— START Entries provided —
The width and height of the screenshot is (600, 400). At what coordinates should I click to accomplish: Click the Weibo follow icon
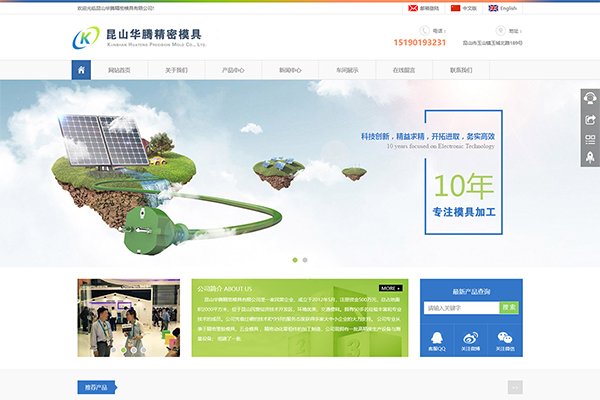(x=472, y=337)
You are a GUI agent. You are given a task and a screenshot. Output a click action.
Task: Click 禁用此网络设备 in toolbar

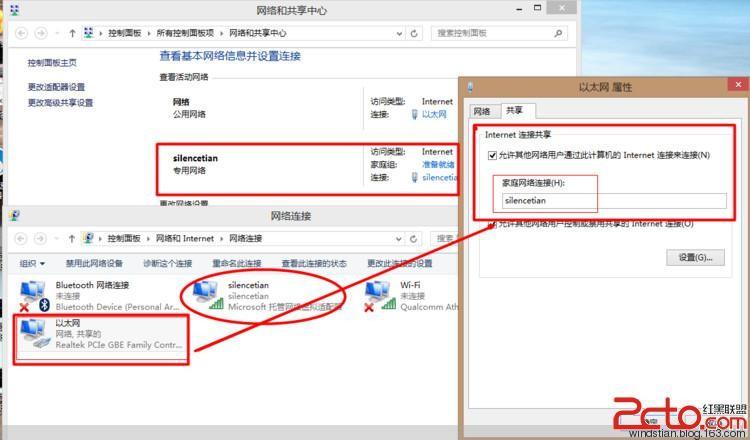pos(94,264)
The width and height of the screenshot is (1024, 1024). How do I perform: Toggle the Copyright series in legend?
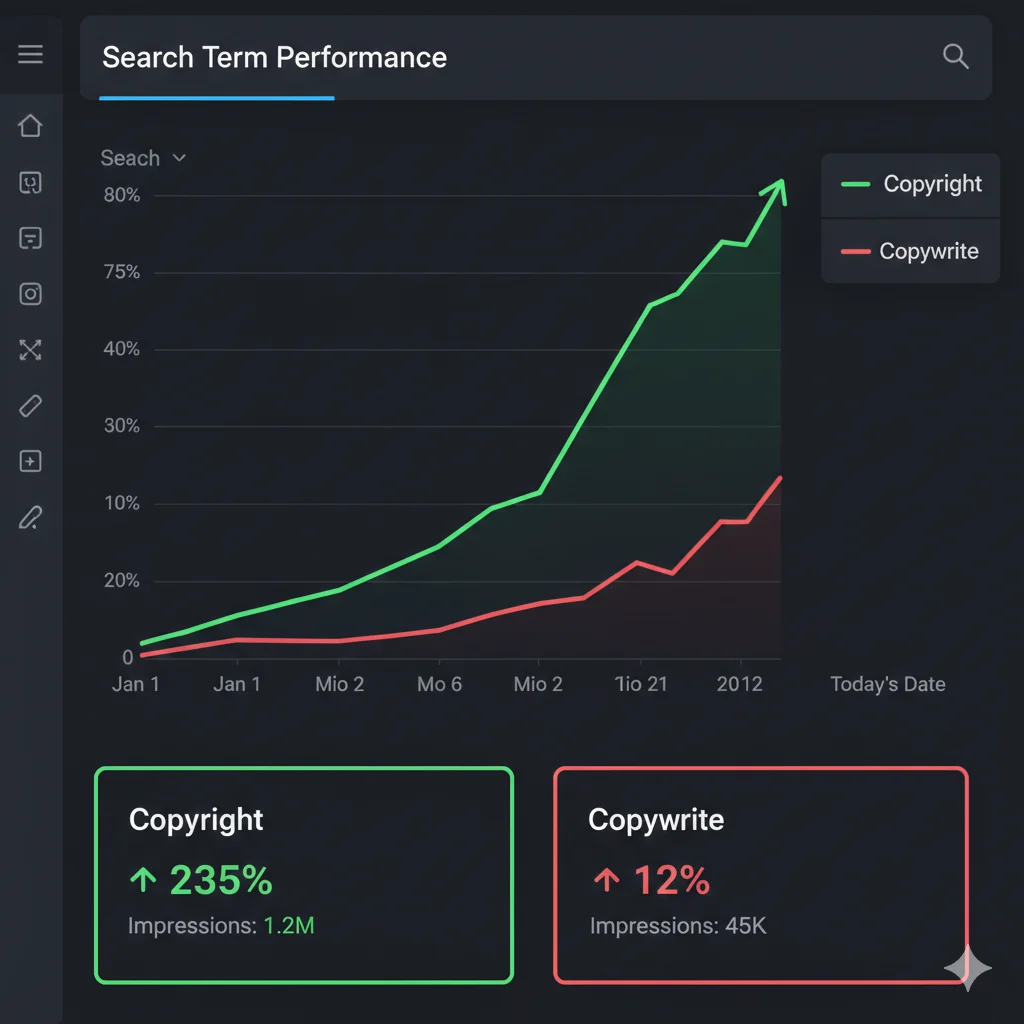coord(911,185)
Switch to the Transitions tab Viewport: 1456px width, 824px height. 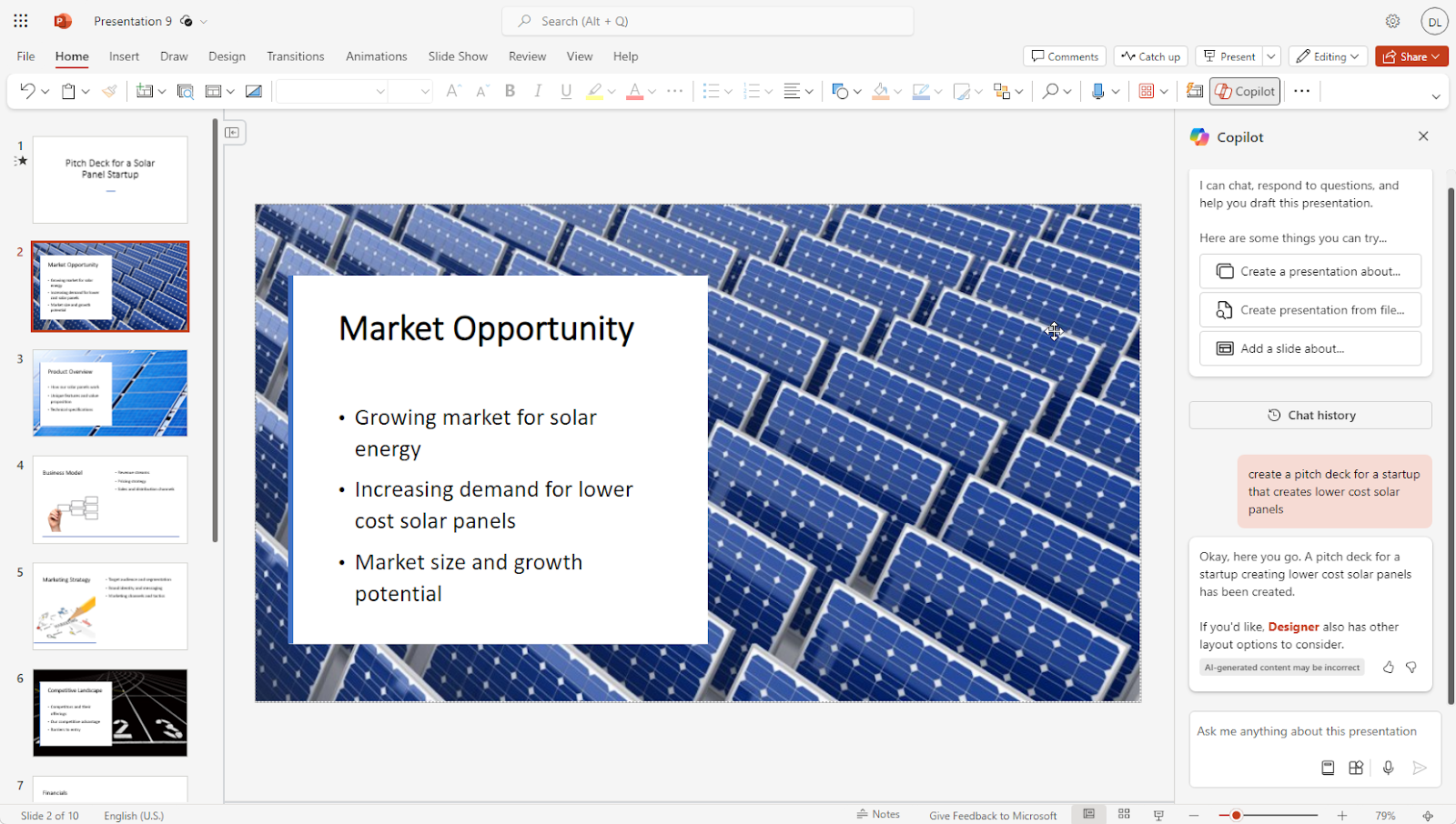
— END Entries provided —
- [Your task] Repeat these records line for line, leaving out the pictures.

- [Exercise response]
The width and height of the screenshot is (600, 400). At what coordinates should I click to accomplish: Click the Weibo follow icon
(x=472, y=337)
You are a GUI agent. You are given a task and a screenshot. Output a click action.
Task: Click 禁用此网络设备 in toolbar

pos(94,264)
The width and height of the screenshot is (1024, 1024). How do I perform: Toggle the Copyright series in legend?
coord(911,185)
Switch to the Transitions tab Viewport: 1456px width, 824px height. 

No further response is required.